Cole and Ethan reacted in unison. Cole made for the swinging doors, eyes narrowed, Ethan right behind. Inside the kitchen, orange tongues clawed up the side of a battered steel fryer, flames doubling every second. A teenage line cook stood frozen by the prep station, spatula in one hand, jaw slack.

Cole grabbed a wet towel, snapped it at the kid’s shoulder. “Get back. Go.” The order was absolute.

Ethan went for the emergency cutoff, smacking the red button with his palm. The fryers whined down, but the fire kept gorging itself on pooled oil and old breadcrumbs. Without thinking, he shouldered past Cole, yanked a heavy sheet pan off a rack, and slammed it over the source of the flames. The burst of smoke was instant, savage, and for a second Ethan couldn’t see.

Cole moved in from the side, grabbed a second pan and shrouded the neighboring fryer before the fire could jump. The heat was ridiculous, suffocating, and made Ethan’s eyes water uncontrollably.

In the distance, Jack arrived with the fire extinguisher, hands shaking but eyes sharp. “Move!” he yelled, popping the pin and aiming low. The powder coated the area in a chemical snowstorm, cutting the flames to nothing but a stinking mess.

Harper poked her head in, Riley behind her, and surveyed the damage. “Ten points for teamwork,” she said, voice dry as ever.

Cole wiped a sleeve across his face, stared at Ethan with an intensity that burned hotter than the fryer. “You good?”

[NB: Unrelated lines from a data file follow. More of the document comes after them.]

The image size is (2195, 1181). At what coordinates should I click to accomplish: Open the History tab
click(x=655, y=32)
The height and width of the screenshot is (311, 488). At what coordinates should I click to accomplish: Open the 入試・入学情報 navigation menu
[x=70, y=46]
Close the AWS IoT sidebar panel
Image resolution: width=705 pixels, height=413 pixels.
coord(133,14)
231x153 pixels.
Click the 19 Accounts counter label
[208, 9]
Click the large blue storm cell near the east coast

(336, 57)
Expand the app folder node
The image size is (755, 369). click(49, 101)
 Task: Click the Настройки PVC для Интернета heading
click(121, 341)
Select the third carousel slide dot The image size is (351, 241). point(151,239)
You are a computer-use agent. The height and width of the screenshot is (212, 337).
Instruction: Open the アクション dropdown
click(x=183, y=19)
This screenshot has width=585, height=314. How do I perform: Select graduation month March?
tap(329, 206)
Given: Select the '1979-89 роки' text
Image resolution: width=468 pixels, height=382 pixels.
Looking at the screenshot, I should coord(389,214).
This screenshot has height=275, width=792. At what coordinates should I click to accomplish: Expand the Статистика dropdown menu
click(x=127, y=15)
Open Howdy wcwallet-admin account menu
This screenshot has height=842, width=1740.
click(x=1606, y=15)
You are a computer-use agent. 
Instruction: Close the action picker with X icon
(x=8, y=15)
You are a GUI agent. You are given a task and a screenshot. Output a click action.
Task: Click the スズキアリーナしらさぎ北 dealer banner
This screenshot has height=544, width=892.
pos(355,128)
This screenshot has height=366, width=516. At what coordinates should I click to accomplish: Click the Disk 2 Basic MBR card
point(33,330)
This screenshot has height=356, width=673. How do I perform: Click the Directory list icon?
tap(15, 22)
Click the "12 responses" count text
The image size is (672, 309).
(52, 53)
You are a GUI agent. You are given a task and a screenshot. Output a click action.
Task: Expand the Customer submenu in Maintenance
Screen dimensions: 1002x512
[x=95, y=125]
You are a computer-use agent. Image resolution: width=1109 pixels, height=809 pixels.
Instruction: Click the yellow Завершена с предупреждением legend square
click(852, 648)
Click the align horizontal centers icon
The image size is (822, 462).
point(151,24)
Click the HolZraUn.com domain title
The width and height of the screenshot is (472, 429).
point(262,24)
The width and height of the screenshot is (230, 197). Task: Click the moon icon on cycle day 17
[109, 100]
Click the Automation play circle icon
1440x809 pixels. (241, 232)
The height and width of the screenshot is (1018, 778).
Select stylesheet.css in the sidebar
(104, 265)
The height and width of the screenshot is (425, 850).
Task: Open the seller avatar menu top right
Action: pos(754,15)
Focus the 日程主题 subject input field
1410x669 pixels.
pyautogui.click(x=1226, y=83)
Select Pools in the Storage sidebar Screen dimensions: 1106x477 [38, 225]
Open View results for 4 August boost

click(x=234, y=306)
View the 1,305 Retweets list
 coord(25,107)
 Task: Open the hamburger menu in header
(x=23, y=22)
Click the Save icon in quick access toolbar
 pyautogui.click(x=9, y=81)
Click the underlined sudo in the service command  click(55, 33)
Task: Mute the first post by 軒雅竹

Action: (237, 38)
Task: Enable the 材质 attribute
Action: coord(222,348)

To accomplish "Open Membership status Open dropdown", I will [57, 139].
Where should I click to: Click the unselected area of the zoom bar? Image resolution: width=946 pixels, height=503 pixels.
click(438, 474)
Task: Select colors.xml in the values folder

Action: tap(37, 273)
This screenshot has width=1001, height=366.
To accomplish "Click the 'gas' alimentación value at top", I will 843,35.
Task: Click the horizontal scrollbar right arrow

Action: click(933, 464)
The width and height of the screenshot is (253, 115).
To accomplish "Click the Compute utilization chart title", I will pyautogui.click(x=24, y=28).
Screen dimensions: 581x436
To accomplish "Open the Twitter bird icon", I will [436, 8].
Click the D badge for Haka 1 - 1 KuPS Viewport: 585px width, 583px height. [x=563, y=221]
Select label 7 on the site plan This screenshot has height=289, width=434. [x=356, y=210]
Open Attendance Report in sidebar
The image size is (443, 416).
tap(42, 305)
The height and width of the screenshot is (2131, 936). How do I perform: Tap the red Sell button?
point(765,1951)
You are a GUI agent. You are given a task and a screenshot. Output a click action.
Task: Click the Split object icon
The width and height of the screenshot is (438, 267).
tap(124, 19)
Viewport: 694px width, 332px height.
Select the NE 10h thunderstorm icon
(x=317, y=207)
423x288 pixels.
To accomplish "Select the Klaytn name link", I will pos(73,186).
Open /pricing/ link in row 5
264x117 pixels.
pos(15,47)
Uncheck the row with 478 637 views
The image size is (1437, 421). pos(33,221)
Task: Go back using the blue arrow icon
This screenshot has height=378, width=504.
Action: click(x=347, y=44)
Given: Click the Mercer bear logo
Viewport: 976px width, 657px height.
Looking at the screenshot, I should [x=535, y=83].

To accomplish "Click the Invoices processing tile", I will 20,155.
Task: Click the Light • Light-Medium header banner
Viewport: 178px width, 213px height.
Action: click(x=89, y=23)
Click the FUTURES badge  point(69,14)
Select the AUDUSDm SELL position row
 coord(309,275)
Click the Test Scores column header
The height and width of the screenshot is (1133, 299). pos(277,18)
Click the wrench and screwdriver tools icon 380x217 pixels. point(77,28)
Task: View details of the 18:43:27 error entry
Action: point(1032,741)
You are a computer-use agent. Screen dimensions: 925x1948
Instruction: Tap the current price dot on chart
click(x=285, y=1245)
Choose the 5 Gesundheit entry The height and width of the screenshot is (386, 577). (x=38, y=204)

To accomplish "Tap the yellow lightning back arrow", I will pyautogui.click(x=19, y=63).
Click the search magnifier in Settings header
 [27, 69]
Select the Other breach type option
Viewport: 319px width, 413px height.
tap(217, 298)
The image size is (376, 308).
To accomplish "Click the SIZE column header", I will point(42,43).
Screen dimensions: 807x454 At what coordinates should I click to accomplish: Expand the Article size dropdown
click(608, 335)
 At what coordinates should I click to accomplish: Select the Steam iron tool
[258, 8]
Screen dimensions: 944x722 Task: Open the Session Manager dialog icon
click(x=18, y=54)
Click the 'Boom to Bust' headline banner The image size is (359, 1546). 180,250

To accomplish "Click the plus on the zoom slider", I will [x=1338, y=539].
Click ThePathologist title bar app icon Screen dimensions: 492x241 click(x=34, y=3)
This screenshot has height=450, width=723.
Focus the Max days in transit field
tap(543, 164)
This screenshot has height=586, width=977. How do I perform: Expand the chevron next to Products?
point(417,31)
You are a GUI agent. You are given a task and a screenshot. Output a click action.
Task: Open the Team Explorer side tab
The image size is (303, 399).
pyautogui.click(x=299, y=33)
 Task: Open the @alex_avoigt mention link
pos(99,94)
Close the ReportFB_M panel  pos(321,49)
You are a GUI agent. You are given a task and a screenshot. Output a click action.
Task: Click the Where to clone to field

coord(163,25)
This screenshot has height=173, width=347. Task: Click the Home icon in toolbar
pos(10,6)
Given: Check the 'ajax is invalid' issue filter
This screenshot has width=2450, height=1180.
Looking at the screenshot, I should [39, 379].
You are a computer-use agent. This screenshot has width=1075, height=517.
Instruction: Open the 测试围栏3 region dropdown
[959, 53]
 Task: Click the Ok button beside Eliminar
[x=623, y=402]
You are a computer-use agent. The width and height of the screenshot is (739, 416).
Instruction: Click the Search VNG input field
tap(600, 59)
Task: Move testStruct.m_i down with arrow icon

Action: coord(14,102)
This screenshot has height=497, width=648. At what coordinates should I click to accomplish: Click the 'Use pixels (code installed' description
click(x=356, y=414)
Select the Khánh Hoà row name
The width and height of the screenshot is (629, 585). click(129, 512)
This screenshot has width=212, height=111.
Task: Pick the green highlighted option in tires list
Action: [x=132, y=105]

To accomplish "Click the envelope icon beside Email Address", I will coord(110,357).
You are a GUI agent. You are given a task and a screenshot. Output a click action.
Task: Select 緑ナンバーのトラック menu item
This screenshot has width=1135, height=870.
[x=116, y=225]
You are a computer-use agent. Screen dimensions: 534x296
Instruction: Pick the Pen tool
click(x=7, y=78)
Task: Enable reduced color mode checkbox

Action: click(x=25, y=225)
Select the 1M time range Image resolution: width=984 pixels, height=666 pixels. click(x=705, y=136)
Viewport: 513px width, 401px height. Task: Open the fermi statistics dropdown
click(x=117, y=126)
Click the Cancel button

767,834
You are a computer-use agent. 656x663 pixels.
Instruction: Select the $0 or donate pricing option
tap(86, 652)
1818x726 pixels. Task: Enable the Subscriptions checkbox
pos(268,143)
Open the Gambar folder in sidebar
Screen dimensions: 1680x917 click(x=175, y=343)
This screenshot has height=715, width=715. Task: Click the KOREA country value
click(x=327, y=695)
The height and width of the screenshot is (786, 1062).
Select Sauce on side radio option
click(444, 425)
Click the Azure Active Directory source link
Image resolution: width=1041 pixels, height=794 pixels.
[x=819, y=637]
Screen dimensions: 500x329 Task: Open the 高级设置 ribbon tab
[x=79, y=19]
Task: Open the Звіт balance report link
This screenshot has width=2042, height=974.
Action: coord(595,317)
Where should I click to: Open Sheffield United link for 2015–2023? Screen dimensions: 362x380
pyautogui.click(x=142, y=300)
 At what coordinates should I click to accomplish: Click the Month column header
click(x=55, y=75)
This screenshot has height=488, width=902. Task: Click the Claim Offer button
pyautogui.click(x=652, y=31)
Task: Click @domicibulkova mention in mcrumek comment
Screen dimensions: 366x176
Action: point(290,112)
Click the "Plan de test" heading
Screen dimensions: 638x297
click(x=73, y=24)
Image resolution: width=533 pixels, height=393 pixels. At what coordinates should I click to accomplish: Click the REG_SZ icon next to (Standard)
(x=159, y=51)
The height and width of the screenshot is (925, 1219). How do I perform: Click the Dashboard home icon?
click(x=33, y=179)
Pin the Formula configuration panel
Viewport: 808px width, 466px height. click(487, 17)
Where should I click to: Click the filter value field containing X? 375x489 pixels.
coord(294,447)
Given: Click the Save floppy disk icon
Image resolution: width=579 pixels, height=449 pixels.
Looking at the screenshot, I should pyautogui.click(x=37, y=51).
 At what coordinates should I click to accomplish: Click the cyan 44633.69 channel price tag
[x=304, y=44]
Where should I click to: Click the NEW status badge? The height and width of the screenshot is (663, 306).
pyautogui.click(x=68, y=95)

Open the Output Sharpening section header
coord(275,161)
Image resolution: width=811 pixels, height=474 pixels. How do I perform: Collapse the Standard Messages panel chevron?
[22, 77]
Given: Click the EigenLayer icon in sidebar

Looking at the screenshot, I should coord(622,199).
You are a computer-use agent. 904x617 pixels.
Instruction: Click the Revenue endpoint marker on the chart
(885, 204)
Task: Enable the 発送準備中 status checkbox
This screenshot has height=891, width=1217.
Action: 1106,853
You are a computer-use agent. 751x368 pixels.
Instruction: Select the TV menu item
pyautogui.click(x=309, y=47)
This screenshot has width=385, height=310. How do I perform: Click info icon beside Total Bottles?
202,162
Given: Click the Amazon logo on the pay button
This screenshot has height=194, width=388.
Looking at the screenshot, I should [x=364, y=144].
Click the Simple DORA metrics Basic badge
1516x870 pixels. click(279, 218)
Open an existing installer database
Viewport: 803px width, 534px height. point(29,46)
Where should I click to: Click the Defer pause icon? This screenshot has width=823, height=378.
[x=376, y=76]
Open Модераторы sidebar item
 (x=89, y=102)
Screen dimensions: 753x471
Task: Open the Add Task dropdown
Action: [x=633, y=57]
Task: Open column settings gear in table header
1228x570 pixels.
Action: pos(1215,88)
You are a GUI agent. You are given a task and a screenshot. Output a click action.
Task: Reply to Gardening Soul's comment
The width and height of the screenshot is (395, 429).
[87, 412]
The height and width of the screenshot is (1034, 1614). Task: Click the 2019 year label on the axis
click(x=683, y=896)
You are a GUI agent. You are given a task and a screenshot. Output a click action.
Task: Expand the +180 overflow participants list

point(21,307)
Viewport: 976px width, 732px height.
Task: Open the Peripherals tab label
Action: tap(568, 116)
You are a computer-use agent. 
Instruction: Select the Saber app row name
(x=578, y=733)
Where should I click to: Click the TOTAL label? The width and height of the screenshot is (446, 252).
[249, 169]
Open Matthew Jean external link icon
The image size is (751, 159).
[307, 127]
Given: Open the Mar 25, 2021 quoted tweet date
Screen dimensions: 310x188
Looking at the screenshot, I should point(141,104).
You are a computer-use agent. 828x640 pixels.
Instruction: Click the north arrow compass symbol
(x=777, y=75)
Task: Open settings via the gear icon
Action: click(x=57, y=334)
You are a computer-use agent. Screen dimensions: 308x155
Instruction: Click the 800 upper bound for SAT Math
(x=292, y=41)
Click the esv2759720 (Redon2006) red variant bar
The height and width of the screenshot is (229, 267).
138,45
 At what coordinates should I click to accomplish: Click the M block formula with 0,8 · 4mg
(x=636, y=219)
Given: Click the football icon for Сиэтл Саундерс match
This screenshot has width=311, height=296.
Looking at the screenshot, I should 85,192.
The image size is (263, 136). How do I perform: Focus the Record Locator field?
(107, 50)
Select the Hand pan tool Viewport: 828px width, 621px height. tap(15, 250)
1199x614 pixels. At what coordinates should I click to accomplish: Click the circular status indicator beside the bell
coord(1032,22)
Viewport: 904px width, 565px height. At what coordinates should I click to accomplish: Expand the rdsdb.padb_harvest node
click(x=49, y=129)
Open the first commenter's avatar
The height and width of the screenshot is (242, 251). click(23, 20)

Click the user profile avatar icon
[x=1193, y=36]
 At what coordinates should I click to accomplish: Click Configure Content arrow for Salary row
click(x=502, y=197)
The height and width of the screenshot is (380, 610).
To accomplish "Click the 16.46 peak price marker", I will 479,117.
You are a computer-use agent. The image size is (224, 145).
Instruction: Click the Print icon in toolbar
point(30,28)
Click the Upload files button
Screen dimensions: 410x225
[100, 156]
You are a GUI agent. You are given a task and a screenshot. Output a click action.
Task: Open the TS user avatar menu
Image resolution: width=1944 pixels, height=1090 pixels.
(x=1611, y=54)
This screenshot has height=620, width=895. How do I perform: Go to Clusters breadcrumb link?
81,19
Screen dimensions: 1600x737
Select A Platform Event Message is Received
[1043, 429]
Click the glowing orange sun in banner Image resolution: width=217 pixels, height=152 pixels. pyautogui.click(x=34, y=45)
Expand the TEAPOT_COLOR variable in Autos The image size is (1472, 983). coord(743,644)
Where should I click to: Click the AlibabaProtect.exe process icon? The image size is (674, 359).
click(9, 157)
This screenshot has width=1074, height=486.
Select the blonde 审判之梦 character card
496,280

Ethan coughed, tried to laugh, then nodded. His hands were shaking and he wasn’t sure if it was adrenaline or the aftershock of standing this close to Cole, working in perfect, dangerous sync. He wanted to say something but the words jammed up behind his teeth.

They stumbled out to the main lodge. Jack was already telling the story, hands wide, painting himself as the star of the night. Riley was in the corner, comforting a staffer who’d gone ghost-white.

Harper found a bottle of bourbon on the bar and poured five neat shots. She set them out in a row, one for each of the group. “To not dying,” she said.

They drank in a single, burning swallow. The tension bled out, replaced by laughter, louder and more ragged than before. They recounted the fire from every possible angle, each time upping the drama.

Ethan tried to tune out the afterimages: Cole’s body pressed against his, the heat, the smell of sweat and danger.

By the time the plates were cleared, the smoke had thinned and the staff had resumed business like nothing had ever gone wrong. The group was reassembled at the table, looser now, limbs splayed, voices easy. Harper lounged with a leg slung over the arm of her chair, Riley resting his chin in his palm, Jack finally off his laptop.

They had just gotten to the part of the story where Harper compared the kitchen fire to her last relationship when the window rattled with a sudden clang—hoofbeats, desperate and fast, and a shout from the direction of the stable yard.

Cole’s head snapped up. He was out of his chair before anyone else registered the noise.

Ethan followed, half by instinct, barely feeling the chill as he shoved through the lodge doors. The night outside was clear and sharp, the moon a silver blade. Down the hill, a horse—one of the draft crosses—barreled along the split-rail fence, eyes wild, nostrils flaring steam. A couple of ranch hands sprinted after, boots sliding on icy gravel.